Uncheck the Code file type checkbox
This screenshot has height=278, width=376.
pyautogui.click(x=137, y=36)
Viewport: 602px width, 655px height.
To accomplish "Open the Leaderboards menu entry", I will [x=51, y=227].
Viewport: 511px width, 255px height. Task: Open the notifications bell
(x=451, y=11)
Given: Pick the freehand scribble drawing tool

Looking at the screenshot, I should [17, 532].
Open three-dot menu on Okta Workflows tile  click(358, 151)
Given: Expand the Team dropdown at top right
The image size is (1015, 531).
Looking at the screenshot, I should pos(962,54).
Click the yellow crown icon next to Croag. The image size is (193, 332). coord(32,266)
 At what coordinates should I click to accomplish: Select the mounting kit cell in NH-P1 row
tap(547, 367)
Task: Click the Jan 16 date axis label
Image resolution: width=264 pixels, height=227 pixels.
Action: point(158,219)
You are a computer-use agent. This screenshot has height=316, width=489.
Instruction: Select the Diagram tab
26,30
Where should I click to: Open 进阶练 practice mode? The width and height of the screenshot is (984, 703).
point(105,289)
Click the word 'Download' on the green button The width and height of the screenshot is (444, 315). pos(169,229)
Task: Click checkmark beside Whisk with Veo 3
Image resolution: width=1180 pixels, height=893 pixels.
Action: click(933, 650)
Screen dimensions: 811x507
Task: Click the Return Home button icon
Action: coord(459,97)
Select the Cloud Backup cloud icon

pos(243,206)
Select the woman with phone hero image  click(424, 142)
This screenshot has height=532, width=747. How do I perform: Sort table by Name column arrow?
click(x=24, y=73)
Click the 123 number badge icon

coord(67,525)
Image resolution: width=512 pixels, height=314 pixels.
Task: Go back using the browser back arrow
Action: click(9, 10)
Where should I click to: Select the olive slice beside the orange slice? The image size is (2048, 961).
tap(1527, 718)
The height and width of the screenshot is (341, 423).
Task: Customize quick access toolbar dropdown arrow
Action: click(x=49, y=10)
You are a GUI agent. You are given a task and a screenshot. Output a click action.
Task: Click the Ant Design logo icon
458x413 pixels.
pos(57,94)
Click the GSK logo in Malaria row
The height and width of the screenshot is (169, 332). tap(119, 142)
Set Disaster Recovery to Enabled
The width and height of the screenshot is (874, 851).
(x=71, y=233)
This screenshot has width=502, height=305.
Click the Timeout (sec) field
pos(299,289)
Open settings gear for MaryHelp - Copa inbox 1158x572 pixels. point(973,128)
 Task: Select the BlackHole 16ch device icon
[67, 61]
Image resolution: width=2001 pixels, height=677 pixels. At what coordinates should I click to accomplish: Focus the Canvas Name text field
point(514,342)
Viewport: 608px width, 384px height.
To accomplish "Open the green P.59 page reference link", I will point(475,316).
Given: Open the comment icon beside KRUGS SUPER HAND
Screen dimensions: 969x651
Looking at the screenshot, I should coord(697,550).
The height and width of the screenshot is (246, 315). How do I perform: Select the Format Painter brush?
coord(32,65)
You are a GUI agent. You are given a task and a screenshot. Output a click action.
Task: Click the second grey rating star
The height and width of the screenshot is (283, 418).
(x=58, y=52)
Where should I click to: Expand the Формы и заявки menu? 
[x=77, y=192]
------------------------
Aim of the exercise: Copy out the part of the entries that opens with the line containing "Click the GSK logo in Malaria row" and runs through the end of the entries, keeping each line as it appears.

Correct output:
Click the GSK logo in Malaria row
The height and width of the screenshot is (169, 332). tap(119, 142)
Set Disaster Recovery to Enabled
The width and height of the screenshot is (874, 851).
(x=71, y=233)
This screenshot has width=502, height=305.
Click the Timeout (sec) field
pos(299,289)
Open settings gear for MaryHelp - Copa inbox 1158x572 pixels. point(973,128)
 Task: Select the BlackHole 16ch device icon
[67, 61]
Image resolution: width=2001 pixels, height=677 pixels. At what coordinates should I click to accomplish: Focus the Canvas Name text field
point(514,342)
Viewport: 608px width, 384px height.
To accomplish "Open the green P.59 page reference link", I will point(475,316).
Given: Open the comment icon beside KRUGS SUPER HAND
Screen dimensions: 969x651
Looking at the screenshot, I should coord(697,550).
The height and width of the screenshot is (246, 315). How do I perform: Select the Format Painter brush?
coord(32,65)
You are a GUI agent. You are given a task and a screenshot. Output a click action.
Task: Click the second grey rating star
The height and width of the screenshot is (283, 418).
(x=58, y=52)
Where should I click to: Expand the Формы и заявки menu? 
[x=77, y=192]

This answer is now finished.